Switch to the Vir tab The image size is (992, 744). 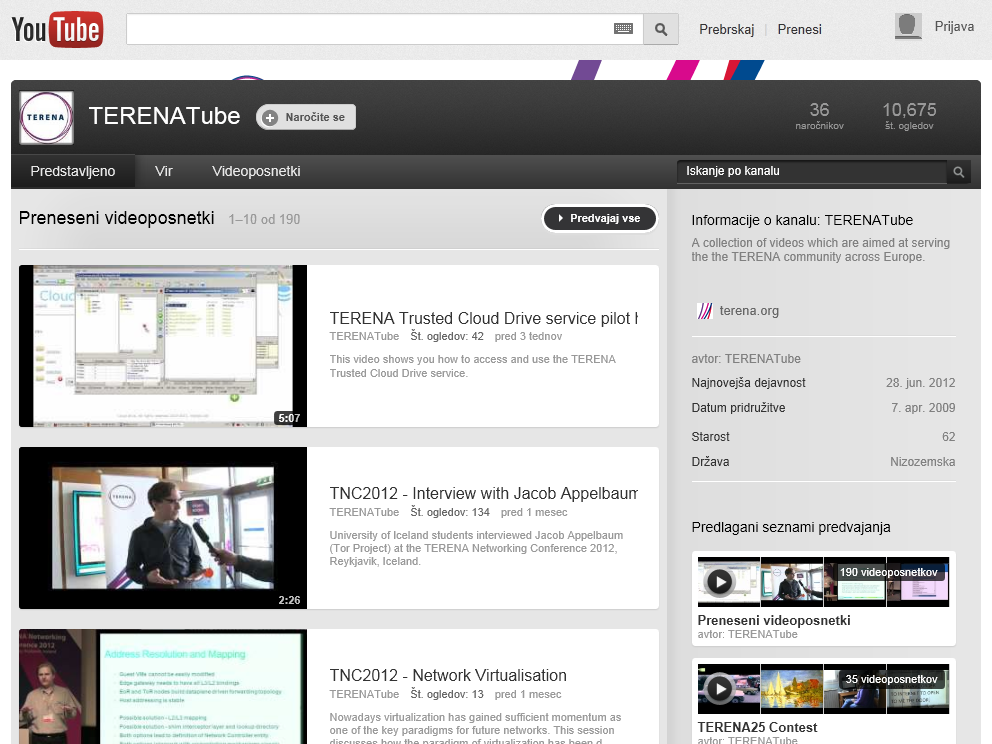(x=164, y=171)
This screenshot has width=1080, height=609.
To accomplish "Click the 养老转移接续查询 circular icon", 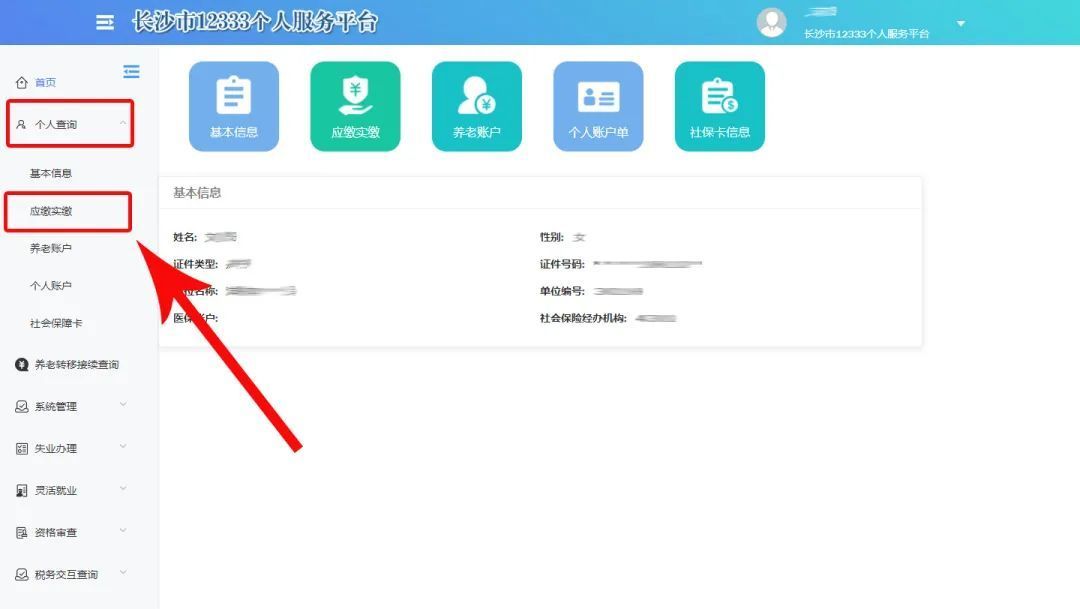I will [x=18, y=364].
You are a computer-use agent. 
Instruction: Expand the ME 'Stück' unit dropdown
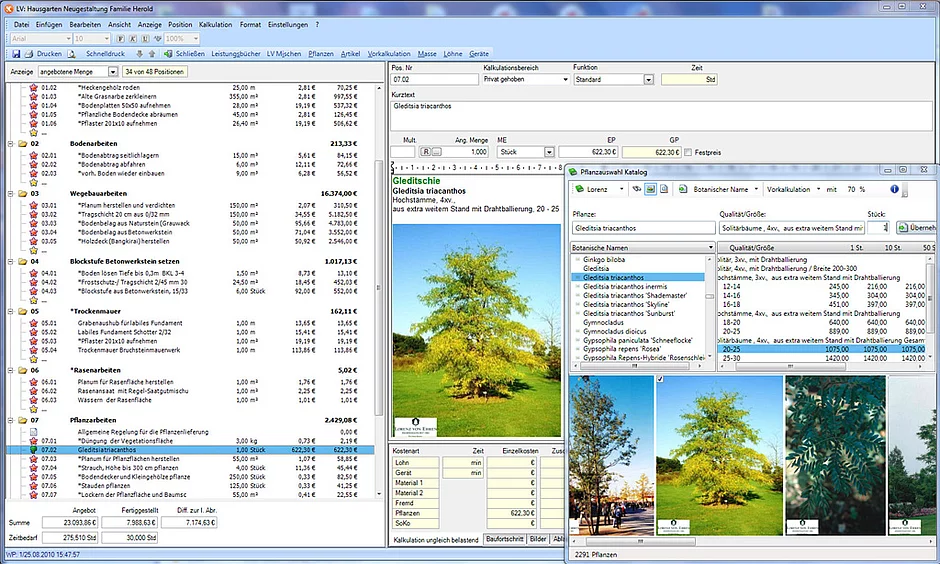click(549, 152)
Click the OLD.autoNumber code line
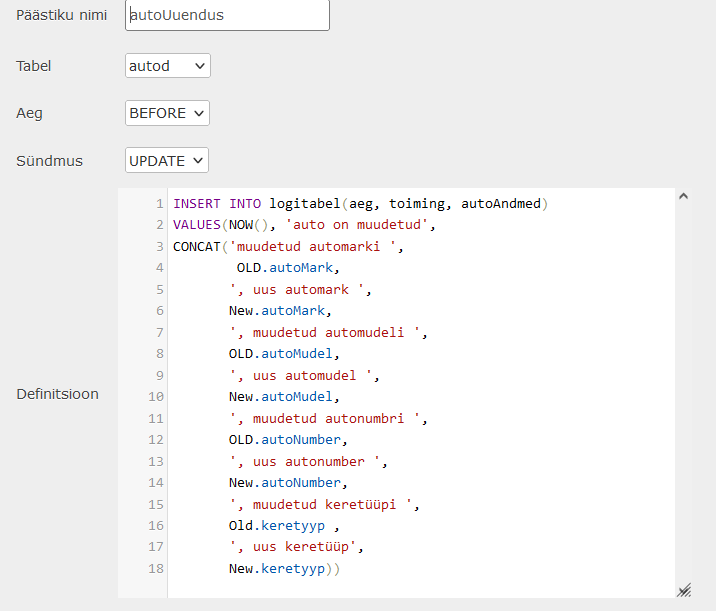The height and width of the screenshot is (611, 716). point(288,440)
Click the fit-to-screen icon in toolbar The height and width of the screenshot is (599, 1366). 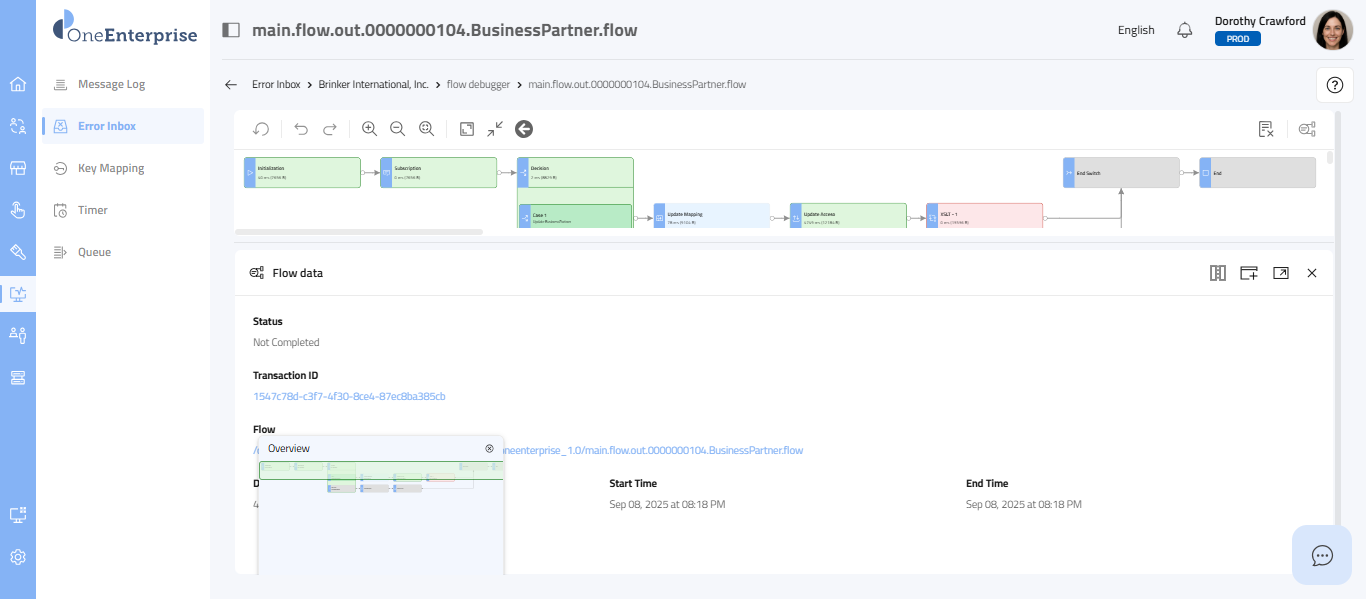[466, 129]
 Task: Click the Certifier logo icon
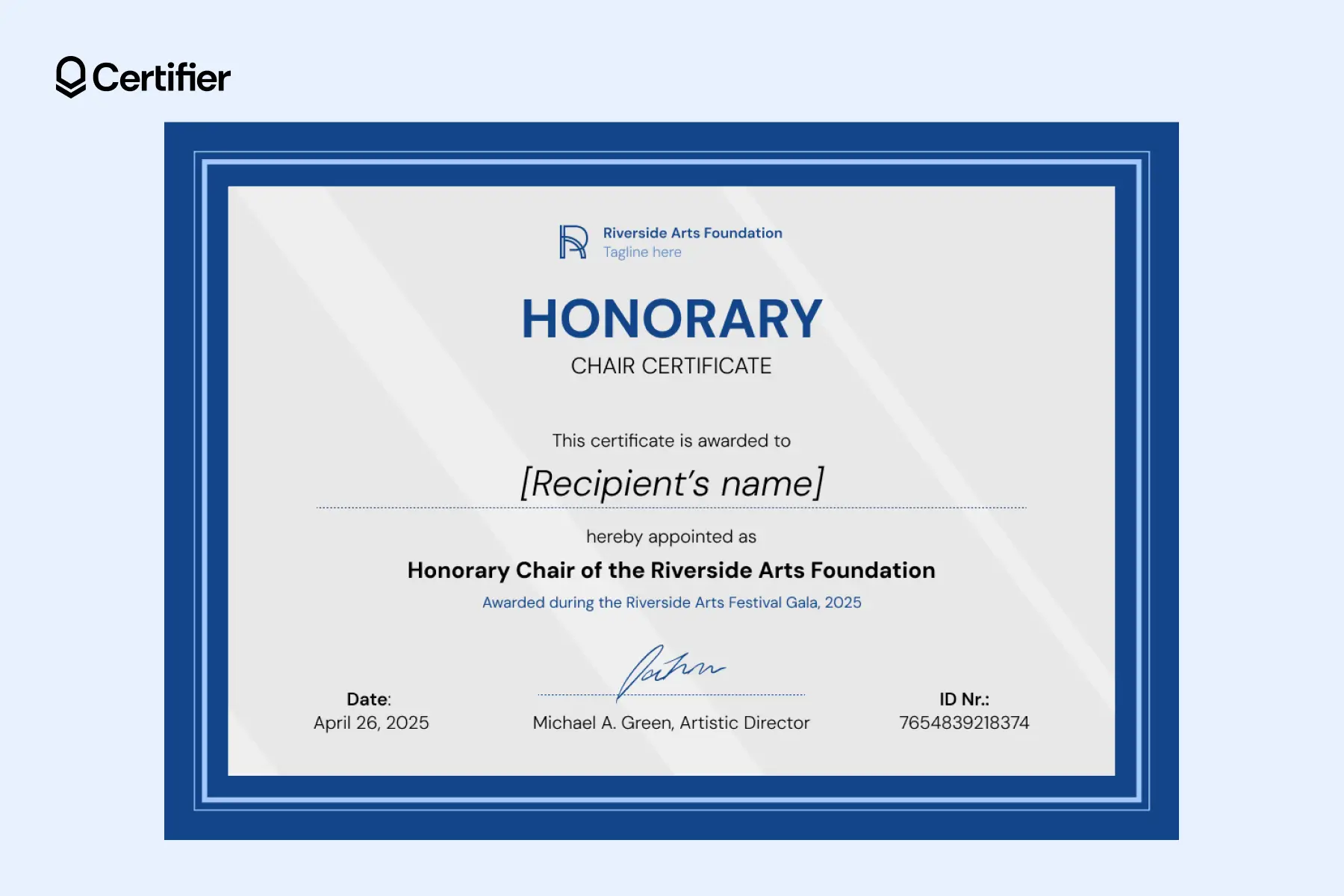tap(69, 76)
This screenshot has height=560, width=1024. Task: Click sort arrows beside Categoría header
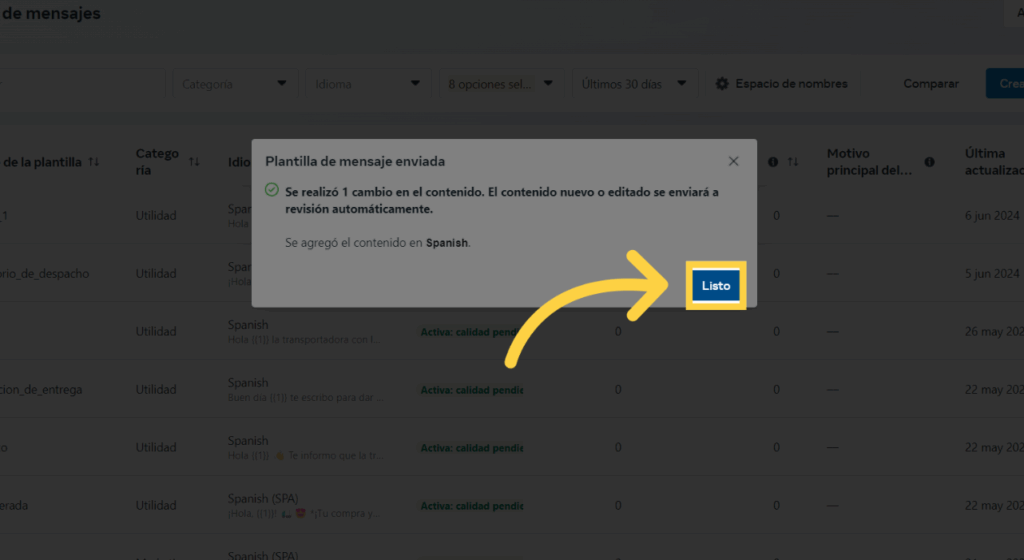tap(194, 162)
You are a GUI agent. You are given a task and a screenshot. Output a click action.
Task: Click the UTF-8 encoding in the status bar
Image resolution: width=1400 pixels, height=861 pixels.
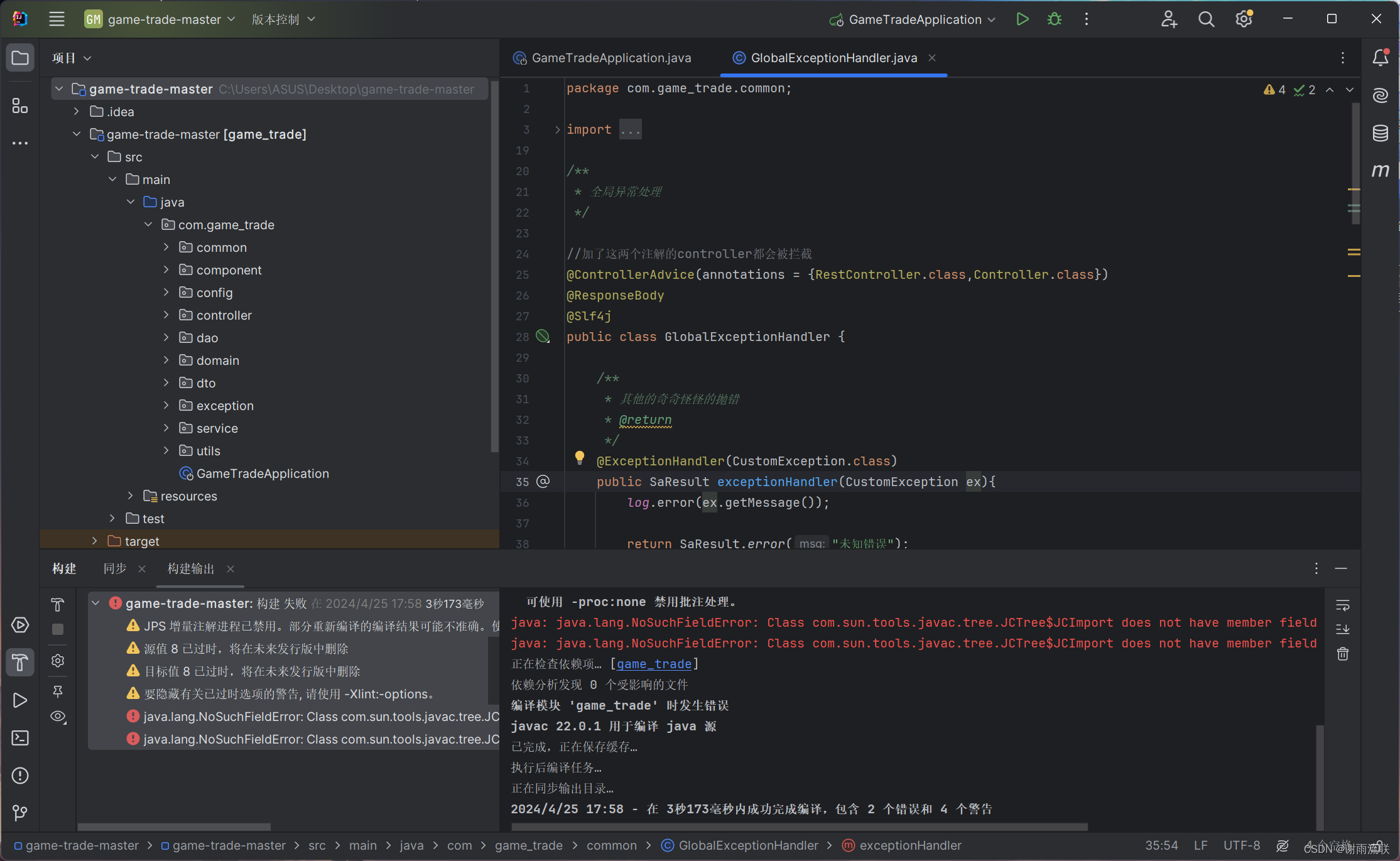pos(1241,845)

--------

Ваше задание
Повторите дословно отрезок от строки, содержащей "This screenshot has height=560, width=1024.", до последней строки включительно. Изображения в ответ не включайте.

Ответ на задание
This screenshot has height=560, width=1024. Task: Click sort arrows beside Categoría header
tap(194, 162)
You are a GUI agent. You are given a task and a screenshot. Output a click action.
Task: Click the UTF-8 encoding in the status bar
Image resolution: width=1400 pixels, height=861 pixels.
pos(1241,845)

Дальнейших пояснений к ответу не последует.